– Изучали их, значит?
Ольгин рассеянно кивнул. Было видно, что разговаривать ему с любопытным сыщиком скучно.
– А почему их на остров выпустили? Не в вольер, не на участок леса огороженный?
– Для более полной изоляции.
– Кого от кого?
– Что? – Ольгин взглянул на Никиту удивленно. – Я не понимаю вас.
– Обезьян от людей или людей, окрестных жителей, от обезьян изолировали? – осторожно спросил Никита.
Ольгин помолчал.
– И тех, и тех, – сказал он, – в общем, это был весьма смелый, я бы даже сказал, рискованный эксперимент.
– Простите, а зачем вообще выпускать шимпанзе в подмосковном или псковском лесу? На кой черт, простите, они нам тут?
Ольгин усмехнулся.
– Вы, наверное, слыхали, что эти приматы в некотором роде наши прадедушки и прабабушки. Неужели не любопытно взглянуть, как они там живут, что поделывают, когда им никто не мешает?

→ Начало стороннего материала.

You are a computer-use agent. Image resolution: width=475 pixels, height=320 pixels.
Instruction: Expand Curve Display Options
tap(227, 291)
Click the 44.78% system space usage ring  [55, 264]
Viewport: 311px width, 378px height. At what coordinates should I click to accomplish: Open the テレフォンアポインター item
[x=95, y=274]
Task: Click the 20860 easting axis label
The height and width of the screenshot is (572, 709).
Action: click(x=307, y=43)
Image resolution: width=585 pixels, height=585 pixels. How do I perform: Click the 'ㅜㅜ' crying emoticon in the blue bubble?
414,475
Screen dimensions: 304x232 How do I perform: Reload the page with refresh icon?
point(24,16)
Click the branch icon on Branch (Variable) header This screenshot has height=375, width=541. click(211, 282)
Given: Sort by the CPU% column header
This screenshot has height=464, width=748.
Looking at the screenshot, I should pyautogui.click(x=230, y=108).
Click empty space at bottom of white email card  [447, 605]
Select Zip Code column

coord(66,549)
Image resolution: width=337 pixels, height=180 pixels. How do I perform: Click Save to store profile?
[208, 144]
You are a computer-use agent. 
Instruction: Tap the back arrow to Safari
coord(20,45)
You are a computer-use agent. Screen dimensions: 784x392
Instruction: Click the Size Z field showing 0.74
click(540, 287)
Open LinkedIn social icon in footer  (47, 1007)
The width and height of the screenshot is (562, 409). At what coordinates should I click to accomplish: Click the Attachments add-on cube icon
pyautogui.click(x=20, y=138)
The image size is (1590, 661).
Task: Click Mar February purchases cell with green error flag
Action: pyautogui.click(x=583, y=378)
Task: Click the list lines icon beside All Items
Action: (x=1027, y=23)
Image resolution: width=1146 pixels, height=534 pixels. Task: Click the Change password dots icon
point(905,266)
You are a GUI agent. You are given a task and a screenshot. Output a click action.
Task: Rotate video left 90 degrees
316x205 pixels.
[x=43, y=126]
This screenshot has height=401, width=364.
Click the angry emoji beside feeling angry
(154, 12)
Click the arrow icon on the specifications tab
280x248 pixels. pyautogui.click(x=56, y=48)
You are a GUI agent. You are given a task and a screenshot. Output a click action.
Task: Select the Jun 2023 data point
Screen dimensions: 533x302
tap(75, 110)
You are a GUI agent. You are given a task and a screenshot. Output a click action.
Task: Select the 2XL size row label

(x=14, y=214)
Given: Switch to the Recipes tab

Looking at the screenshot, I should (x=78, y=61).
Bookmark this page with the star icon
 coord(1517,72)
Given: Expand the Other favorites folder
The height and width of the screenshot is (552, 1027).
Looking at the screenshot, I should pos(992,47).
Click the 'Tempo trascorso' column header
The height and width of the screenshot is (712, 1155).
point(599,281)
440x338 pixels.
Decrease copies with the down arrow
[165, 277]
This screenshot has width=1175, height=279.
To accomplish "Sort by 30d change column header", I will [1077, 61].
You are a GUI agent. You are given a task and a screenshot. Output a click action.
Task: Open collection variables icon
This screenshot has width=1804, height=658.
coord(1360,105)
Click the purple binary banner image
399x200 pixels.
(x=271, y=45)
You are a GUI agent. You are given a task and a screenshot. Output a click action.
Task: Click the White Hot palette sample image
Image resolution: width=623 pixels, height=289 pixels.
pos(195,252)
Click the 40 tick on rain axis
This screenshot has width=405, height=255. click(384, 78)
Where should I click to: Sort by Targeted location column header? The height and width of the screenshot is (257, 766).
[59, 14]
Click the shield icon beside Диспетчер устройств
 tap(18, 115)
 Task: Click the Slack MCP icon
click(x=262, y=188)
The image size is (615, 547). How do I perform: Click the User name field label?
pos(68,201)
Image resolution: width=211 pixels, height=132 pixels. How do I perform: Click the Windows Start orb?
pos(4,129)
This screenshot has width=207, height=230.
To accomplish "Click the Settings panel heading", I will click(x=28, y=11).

– Ну, не знаю, – Никита вздохнул. – Званцев ваш сказал мне, что к ним даже приближаться нельзя, когда они в клетках. Одна обезьянища, здоровый такой бугай, тяжеловес, прямо Мохаммед Али, так заревела, как меня увидела!
– Хамфри, наверное? Он чужих не любит. Бдит всегда, территорию свою охраняет. У обезьян очень развито чувство территории. Впрочем, как и у нас. Из обезьяньего рыка Хамфри, может, весь наш патриотизм вышел, а вы говорите – зачем наблюдать? Вы должны простить его, он все-таки зверь пока еще… – Ольгин неожиданно умолк, отвернулся.
– Скажите, а вы своих шимпанзе из клеток когда-нибудь выпускаете? – Колосов подходил к тому, зачем, собственно, и явился в музей.
– Сейчас нет.
– А раньше?
– И раньше нет.
– Когда я приехал на базу, у этого здорового Хамфри ноги или задние лапы – Бог его знает – были в грязи. А пол в клетке бетонный…
– Вы чрезвычайно наблюдательны, – заметил Ольгин.
– Так как такое могло получиться?
– Понятия не имею, – Ольгин пожал плечами. – Меня не было на базе. Вы же знаете это. Хамфри – большой чистюля. Это на него не похоже. Впрочем, завтра приеду – разберусь, что там произошло. А можно мне вам задать вопрос, Никита Михайлович?
Колосов кивнул.
– Что вас так наши антропоиды интересуют? Они что, по-вашему, какое-то отношение имеют к убийству бабы Симы? В грабители их записали?
Никита вспыхнул: его поймали за язык. Тут же обругал себя: не будь дураком, веди беседу нормально, он же, этот спец, сейчас на смех тебя поднимет. И прав будет, тысячу раз прав!
– Когда происходит убийство, мы всегда стараемся досконально уяснить для себя ту обстановку, в которой находился потерпевший. Признаюсь, что с таким учреждением, как ваше, я впервые сталкиваюсь, – он старался говорить спокойно. – Многое мне совершенно непонятно. Поэтому я обращаюсь к вам за помощью.
Ольгин улыбнулся примирительно и украдкой взглянул на часы:
– Я вам с удовольствием помогу.
– Тогда скажите, вы кто по профессии?
– Антрополог.
– А как называется та программа исследований, что проводится вами на базе в Новоспасском?
Ольгин полез в стол, достал какую-то папку.
– Официальное название… Вам же официальное, я понимаю, нужно, – «Рубеж человека. Природа грани между человеком и животным».
– М-да, лихо, – Колосов потрогал ямочку на подбородке. – А у вас со Званцевым какая конкретно тема? Это ведь, – он кивнул на папку, – нечто абстрактное, да?
– Конкретная наша тема, – Ольгин сощурился так, словно в глаза ему било яркое солнце: – «Изучение поведения антропоидов в условиях перехода к орудийной деятельности». Мы проводим серию опытов.
– Хотите научить шимпанзе гайки закручивать?
– Хочу доказать обратное.
– Что обратное?
– Обратное утверждению, что, мол, «труд сделал из обезьяны человека». Поясняя, я упростил все, естественно, не принимайте мои слова буквально.